Please reproduce the entries below exactly, starting at the first line and ending with the line that holds "Аккаунт от 12000".

(Stored items)
┄┄┄┄┄┄┄┄┄┄┄┄┄┄┄┄┄┄┄┄

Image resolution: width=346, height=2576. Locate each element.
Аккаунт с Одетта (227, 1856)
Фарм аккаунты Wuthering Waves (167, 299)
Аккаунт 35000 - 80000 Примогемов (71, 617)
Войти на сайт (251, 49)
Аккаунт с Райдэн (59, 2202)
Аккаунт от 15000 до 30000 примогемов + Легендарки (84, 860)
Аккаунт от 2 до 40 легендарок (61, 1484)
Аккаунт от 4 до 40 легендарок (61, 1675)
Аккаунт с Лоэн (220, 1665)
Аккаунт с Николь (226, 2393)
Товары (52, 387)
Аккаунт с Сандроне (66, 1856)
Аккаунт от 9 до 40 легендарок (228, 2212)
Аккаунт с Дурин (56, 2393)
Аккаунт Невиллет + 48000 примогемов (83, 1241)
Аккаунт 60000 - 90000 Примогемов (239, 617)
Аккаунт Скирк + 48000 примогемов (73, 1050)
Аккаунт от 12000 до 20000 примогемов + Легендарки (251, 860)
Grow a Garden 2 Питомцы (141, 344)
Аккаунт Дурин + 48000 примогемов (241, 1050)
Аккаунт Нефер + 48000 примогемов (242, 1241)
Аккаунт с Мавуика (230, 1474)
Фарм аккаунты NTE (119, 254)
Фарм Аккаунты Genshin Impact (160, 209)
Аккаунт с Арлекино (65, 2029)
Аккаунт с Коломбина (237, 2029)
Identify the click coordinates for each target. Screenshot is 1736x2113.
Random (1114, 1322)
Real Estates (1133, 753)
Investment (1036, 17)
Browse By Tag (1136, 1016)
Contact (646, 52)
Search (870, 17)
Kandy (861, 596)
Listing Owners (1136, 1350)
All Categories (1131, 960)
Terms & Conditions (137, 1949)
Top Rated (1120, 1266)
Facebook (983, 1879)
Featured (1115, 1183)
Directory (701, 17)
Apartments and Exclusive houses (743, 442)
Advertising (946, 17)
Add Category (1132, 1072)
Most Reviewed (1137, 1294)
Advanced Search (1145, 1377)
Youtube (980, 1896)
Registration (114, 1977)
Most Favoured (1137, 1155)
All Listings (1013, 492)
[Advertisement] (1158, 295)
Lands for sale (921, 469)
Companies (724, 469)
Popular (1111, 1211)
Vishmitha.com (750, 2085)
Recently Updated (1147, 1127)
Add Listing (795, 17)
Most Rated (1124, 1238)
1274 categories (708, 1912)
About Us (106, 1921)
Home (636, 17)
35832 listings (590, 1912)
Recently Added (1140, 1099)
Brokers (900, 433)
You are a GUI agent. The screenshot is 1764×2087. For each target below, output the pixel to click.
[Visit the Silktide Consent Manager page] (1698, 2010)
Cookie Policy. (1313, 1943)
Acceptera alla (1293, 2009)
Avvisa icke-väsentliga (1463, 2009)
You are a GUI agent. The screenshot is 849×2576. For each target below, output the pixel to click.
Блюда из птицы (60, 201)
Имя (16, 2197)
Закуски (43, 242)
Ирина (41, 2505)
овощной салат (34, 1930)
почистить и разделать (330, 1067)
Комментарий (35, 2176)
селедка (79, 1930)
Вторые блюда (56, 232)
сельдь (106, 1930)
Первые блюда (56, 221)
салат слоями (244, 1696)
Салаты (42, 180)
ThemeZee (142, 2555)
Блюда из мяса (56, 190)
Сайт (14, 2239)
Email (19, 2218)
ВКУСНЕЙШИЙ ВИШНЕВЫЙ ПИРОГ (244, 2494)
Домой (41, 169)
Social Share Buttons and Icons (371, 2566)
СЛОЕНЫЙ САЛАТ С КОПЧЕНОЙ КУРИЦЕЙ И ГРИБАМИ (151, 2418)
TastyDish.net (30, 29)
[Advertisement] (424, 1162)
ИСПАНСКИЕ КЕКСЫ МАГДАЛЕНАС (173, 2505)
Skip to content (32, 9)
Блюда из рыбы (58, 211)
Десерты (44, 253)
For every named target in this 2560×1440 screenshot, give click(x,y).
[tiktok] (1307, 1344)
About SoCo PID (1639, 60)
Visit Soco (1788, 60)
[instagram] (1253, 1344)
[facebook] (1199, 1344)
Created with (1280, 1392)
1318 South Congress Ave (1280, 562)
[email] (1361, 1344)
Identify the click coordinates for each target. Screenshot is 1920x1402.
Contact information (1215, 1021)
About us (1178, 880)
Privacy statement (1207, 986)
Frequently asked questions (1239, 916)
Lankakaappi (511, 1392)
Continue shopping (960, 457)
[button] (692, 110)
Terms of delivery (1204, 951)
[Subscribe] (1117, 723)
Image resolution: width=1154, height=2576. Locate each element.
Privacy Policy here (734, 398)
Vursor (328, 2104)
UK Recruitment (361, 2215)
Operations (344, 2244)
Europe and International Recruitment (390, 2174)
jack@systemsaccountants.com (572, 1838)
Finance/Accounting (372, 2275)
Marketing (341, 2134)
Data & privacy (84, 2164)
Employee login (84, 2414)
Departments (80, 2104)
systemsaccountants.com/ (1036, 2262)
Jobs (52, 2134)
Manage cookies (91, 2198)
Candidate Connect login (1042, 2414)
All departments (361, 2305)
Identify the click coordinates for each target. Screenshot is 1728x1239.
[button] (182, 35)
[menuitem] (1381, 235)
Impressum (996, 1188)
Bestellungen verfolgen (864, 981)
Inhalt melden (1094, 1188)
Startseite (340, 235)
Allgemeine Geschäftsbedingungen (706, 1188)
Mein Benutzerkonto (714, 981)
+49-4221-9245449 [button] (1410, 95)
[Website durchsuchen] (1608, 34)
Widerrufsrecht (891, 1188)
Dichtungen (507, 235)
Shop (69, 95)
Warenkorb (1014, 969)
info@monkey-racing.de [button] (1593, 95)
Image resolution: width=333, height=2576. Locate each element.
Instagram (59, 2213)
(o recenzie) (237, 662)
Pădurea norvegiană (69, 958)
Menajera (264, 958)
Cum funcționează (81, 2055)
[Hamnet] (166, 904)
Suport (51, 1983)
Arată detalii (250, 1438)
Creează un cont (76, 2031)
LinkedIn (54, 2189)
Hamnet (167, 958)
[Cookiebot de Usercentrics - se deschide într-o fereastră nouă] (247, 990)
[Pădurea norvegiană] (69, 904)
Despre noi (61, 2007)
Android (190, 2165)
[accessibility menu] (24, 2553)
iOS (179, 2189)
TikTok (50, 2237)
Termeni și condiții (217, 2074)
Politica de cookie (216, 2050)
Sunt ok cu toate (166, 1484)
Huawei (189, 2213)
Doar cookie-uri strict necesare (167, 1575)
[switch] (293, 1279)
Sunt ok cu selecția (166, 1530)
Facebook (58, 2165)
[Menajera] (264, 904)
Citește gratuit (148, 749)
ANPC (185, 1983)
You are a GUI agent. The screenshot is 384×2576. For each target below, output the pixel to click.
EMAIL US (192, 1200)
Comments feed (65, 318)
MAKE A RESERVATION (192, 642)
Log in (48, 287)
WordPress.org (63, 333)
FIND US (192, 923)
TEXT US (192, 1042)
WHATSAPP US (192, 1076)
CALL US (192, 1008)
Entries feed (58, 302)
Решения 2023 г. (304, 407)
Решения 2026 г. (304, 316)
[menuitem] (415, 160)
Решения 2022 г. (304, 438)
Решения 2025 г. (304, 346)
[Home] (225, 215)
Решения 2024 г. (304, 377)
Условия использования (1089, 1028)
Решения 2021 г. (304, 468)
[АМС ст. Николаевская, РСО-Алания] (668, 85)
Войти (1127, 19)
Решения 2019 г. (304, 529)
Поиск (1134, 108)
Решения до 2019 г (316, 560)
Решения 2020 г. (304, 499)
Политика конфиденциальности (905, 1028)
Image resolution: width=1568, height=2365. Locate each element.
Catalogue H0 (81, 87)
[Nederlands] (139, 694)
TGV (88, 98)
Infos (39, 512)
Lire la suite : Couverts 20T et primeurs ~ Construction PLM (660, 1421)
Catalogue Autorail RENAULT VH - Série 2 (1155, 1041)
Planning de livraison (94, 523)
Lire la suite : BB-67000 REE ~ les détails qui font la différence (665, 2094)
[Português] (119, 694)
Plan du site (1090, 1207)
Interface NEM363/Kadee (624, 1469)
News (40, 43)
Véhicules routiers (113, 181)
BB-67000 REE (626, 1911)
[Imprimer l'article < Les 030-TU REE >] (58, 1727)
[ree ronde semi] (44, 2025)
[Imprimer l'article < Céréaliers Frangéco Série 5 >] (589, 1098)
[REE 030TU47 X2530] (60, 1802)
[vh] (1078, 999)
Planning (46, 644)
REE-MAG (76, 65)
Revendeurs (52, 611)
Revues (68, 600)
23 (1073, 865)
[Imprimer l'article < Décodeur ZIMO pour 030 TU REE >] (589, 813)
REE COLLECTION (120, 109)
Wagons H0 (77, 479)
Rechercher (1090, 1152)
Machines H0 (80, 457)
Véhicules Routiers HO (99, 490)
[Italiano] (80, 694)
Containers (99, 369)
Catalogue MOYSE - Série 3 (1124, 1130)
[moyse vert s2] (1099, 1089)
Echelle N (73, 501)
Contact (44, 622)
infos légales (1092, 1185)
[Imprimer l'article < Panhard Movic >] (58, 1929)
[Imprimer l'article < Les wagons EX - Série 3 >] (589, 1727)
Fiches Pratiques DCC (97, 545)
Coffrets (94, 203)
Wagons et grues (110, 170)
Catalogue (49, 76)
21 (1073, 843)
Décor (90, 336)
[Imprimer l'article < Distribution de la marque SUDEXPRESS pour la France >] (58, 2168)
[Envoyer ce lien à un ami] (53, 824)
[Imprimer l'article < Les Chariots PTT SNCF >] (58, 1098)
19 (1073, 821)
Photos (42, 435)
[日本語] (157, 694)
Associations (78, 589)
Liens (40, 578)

┄┄┄┄┄┄┄┄┄┄┄┄┄┄┄┄┄┄┄┄

**Written response**.
Image resolution: width=346, height=2576. Locate each element.
Аккаунт с Одетта (227, 1856)
Фарм аккаунты Wuthering Waves (167, 299)
Аккаунт 35000 - 80000 Примогемов (71, 617)
Войти на сайт (251, 49)
Аккаунт с Райдэн (59, 2202)
Аккаунт от 15000 до 30000 примогемов + Легендарки (84, 860)
Аккаунт от 2 до 40 легендарок (61, 1484)
Аккаунт от 4 до 40 легендарок (61, 1675)
Аккаунт с Лоэн (220, 1665)
Аккаунт с Николь (226, 2393)
Товары (52, 387)
Аккаунт с Сандроне (66, 1856)
Аккаунт от 9 до 40 легендарок (228, 2212)
Аккаунт с Дурин (56, 2393)
Аккаунт Невиллет + 48000 примогемов (83, 1241)
Аккаунт 60000 - 90000 Примогемов (239, 617)
Аккаунт Скирк + 48000 примогемов (73, 1050)
Аккаунт от 12000 до 20000 примогемов + Легендарки (251, 860)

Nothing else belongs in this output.